それ本気?「井上尚弥の対戦相手として十分な実力を証明できた」“モンスター前哨戦”で亀田京之介を倒せなかったピカソが“KY発言”。9.14名古屋のアフマダリエフ戦に来場予定明かす
プロボクシングのWBC世界スーパーバンタム級1位のアラン・ピカソ(25、メキシコ)が苦戦の末に判定勝利した亀田京之介(26、TMK)との“モンスター前哨戦”を振り返り「井上尚弥の対戦相手として十分な実力を証明できた」と周囲の評価を認識できていない“KY発言”をした。米専門サイト「ボクシングシーン」が報じたもの。ピカソは、スーパーバンタム級の4団体統一王者、井上尚弥(32、大橋)に12月27日にサウジアラビアで挑戦する計画が組まれている。
「亀田は予想以上に強かった。誇り高きファイターだった」
「自分は4団体統一王者、井上尚弥の相手として十分な実力を証明できたと思う」
これこそ“KY発言”だろう。
ピカソは、12月に計画されている井上尚弥戦の前哨戦として、4年ぶりに復帰した元6階級制覇王者、マニー・パッキャオ(フィリピン)のアンダーカードとして19日(日本時間20日)に米ラスベガスで亀田と対戦した。

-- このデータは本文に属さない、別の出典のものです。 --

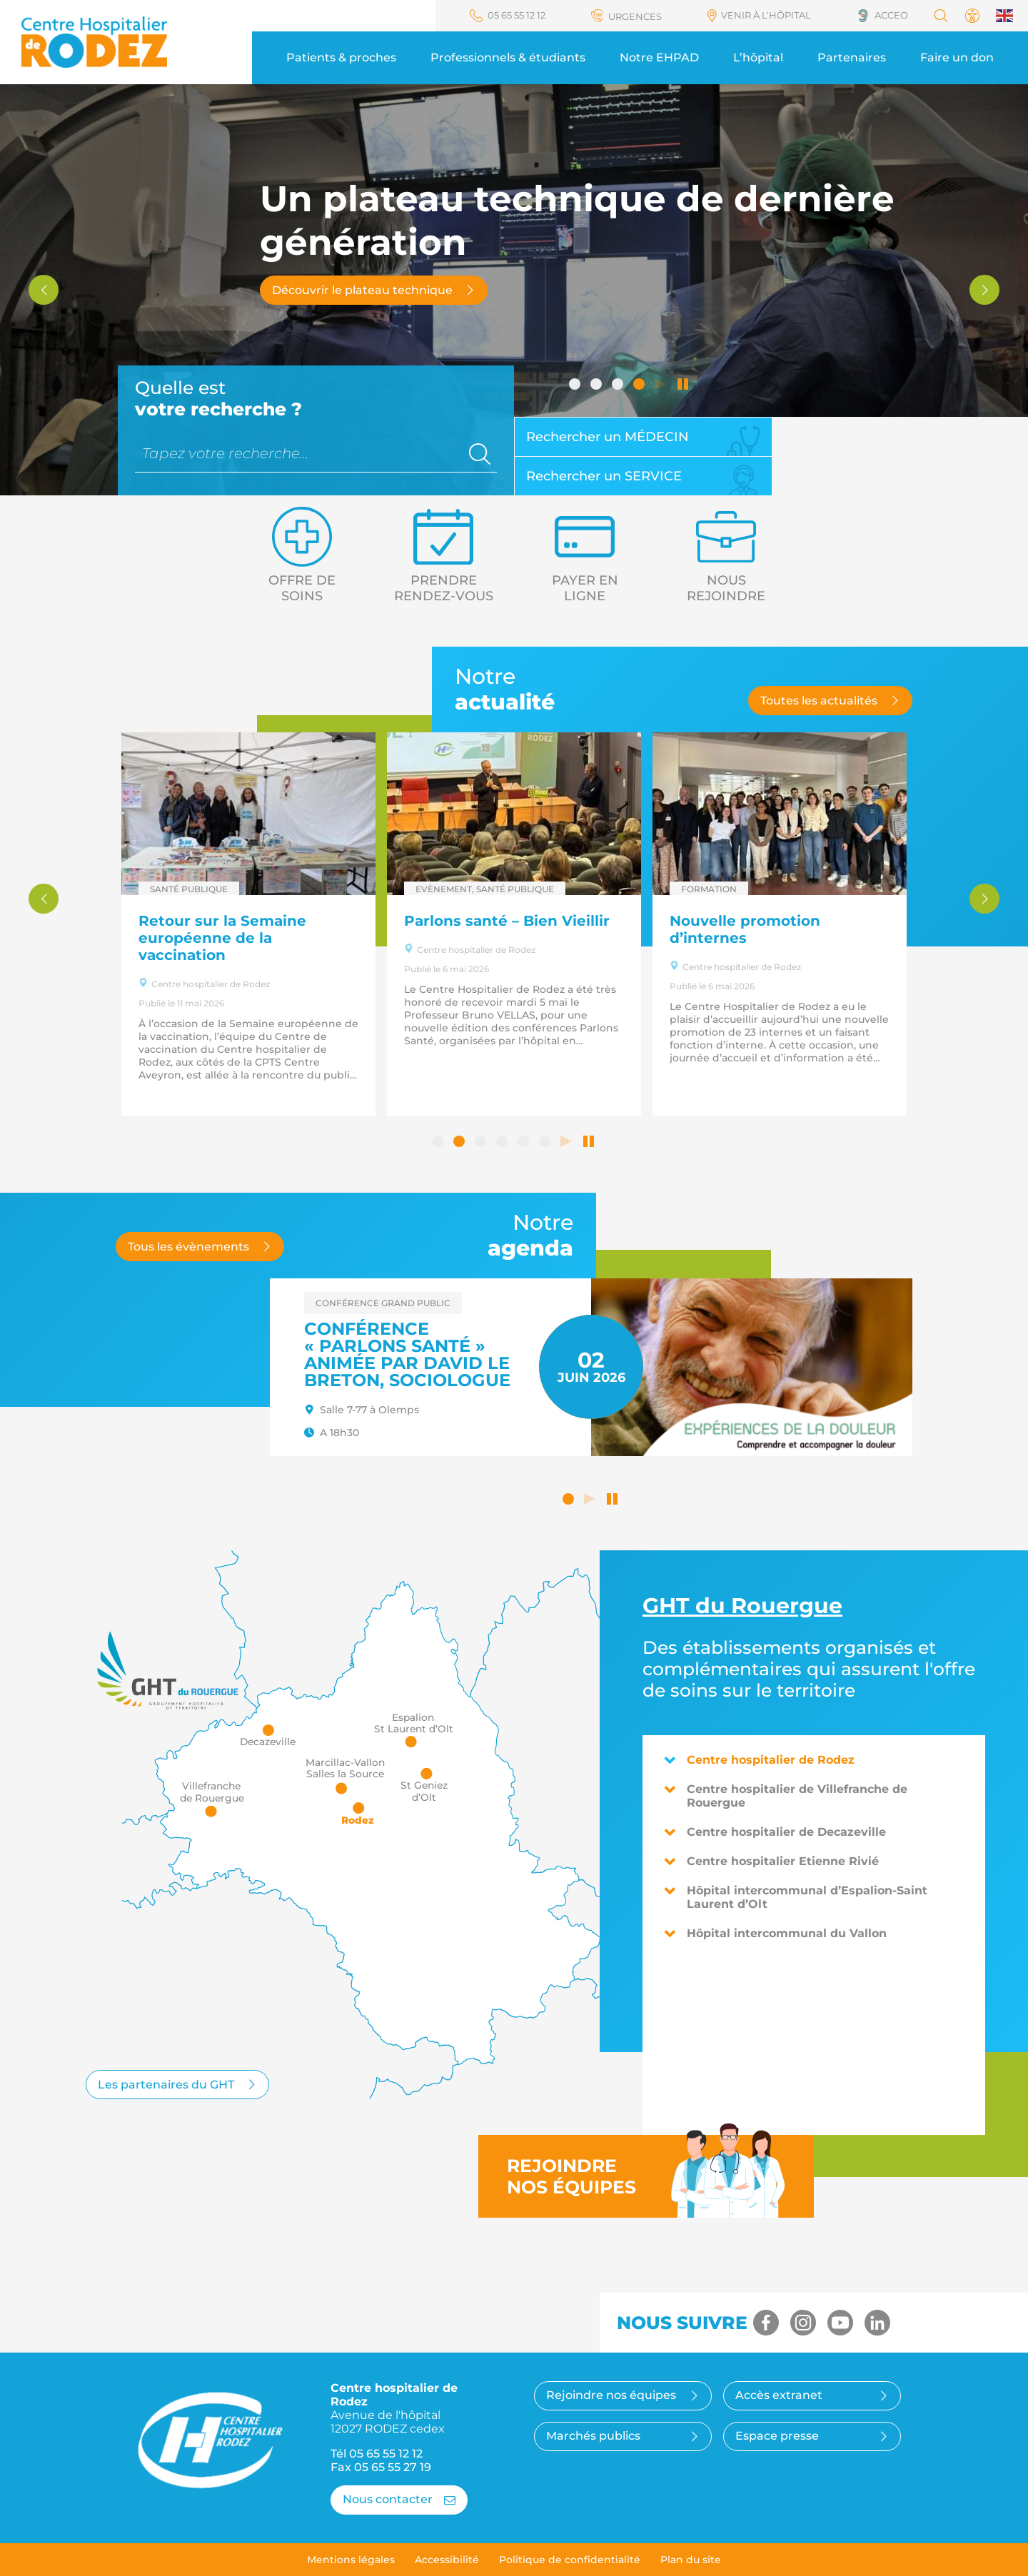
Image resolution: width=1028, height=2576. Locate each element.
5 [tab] (525, 1143)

亀田は階級がひとつ上のフェザー級とはいえ、世界ランキングにも入っておらず、日本ユースタイトル獲得経験はあるが、地域タイトルも持っていない格下の相手。
試合後、亀田は、「噛ませ(犬)で呼ばれただけ」とコメントしたが、ピカソが井上の対戦相手として、ふさわしい箔をつけるためのマッチメークだった。

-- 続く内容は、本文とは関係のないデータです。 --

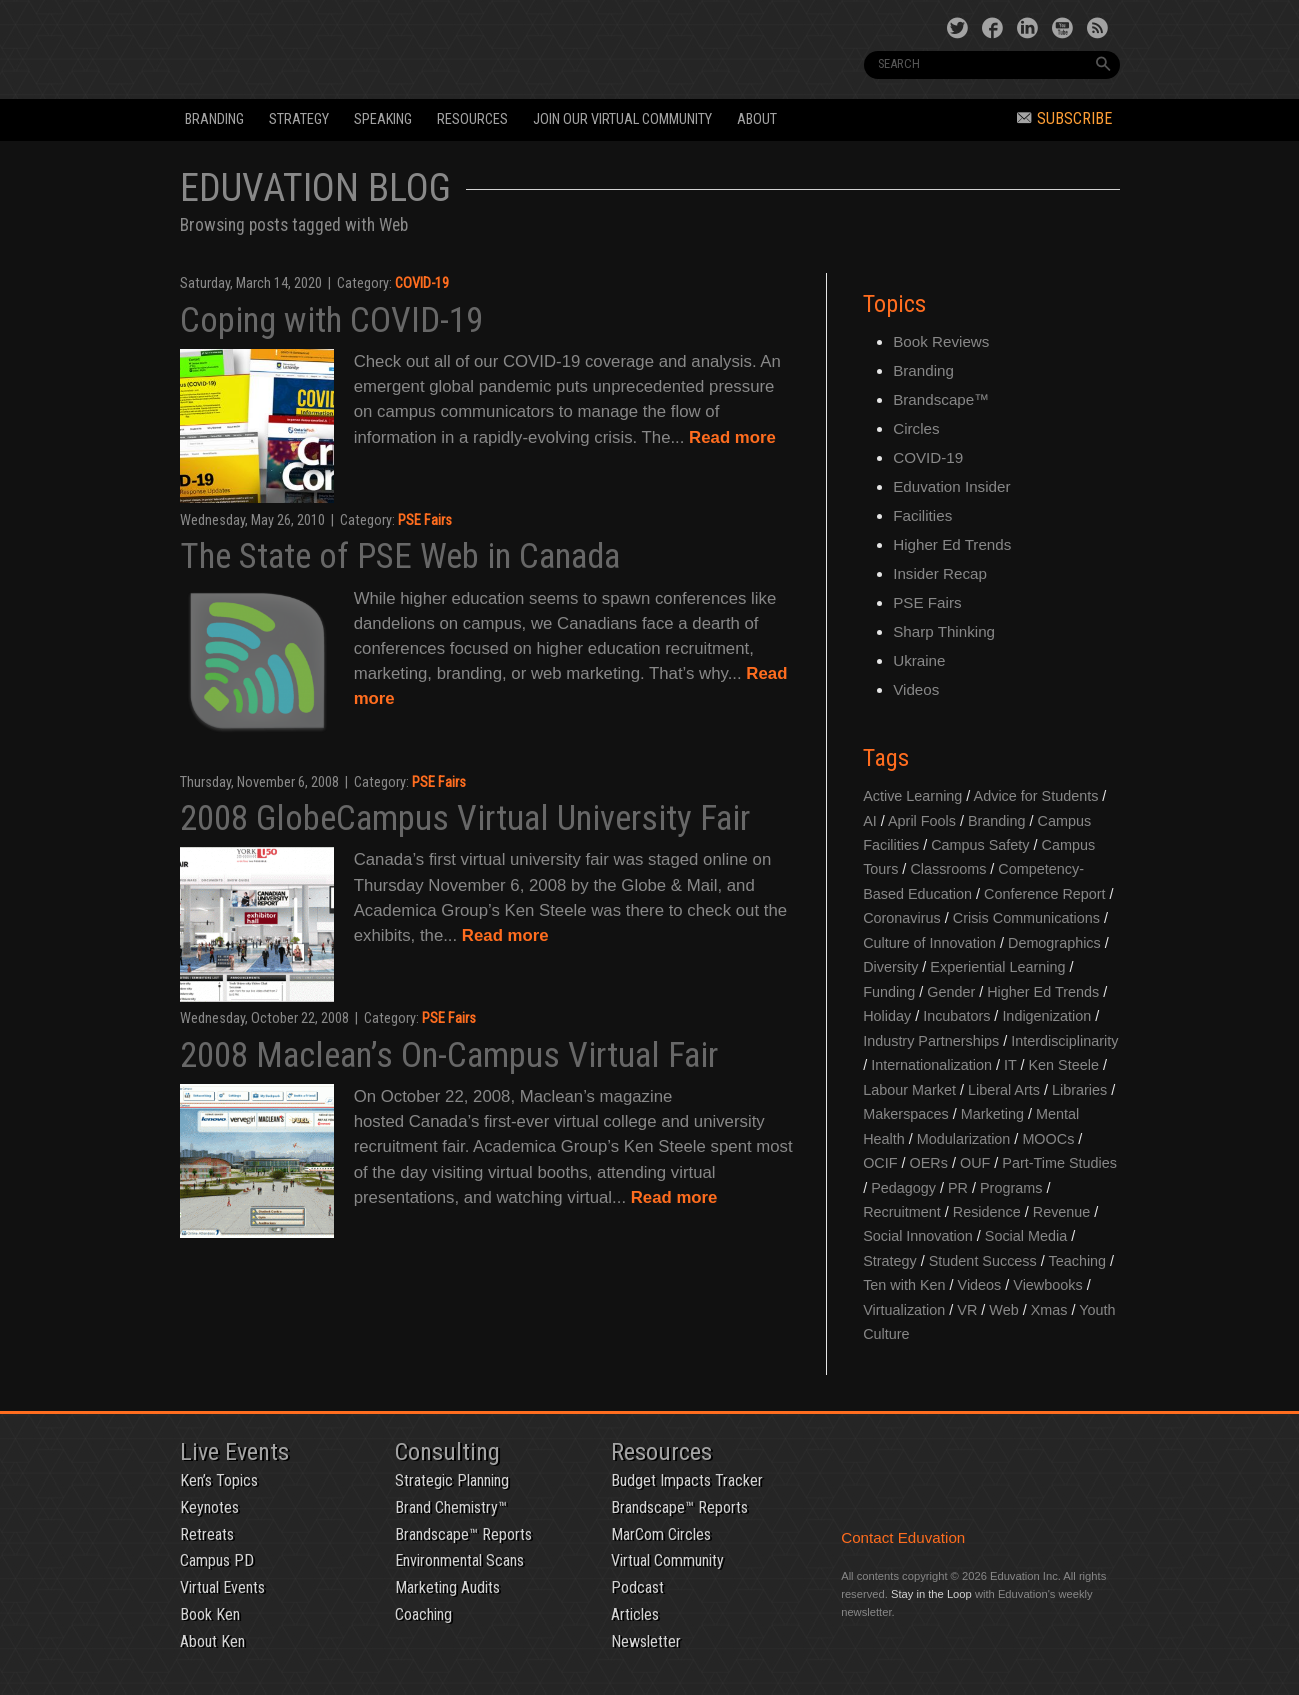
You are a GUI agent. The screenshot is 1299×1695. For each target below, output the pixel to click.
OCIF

だが、序盤は手数で圧倒され、クリーンヒットをもらわないディフェンス力と正確なパンチのスキルは見せたものの、決定的なシーンは一度も作れず、倒し切るどころか、一人がドローを付ける2-0の判定勝利。
米専門サイト「ボクシングシーン」が、「それは派手さも説得力もある勝ち方ではなかった。年末に予定されている井上戦に向けた“アピールの勝利”と言える内容でもなかった」と酷評するほどの不甲斐ない試合だった。
だが、そういう周囲の評価とは真逆のKY発言をしたのである。
ピカソは、「亀田は次戦に向けてしっかり考えるべき教訓を与えてくれた優れた相手だった」と、苦戦を強いられた亀田を称えた。
「爆発力と前進力のある日本人ファイターと戦えたことは良かった。亀田のパワーパンチは“ファイアー”のようだった。予想以上に強かった。もっと穏やかなタイプだと思っていたけど、全力で来た。亀田はタフで誇り高きスタイルだった。下から崩そうとどれだけボディを攻めても亀田は前に出てきた。本当に質の高い相手だった。多くのことを学んだ試合で本当に感謝している。次戦に向けて考えるべき課題をくれた」
つまり倒せなかったのは亀田の実力が想像以上に高かったからだと言うのである。だが、その亀田は2月に対戦した元2階級制覇王者のルイス・ネリ(メキシコ)には7回TKOで沈められている。
それでもピカソは「世界タイトル戦は、7歳でボクシングを始めてから17年間待ち続けてきた夢。今回は本当に厳しくて複雑な試合だったけど勝ち切れた。自分の価値を証明する準備はできていたし、今がその時だと思っている」と前向きだ。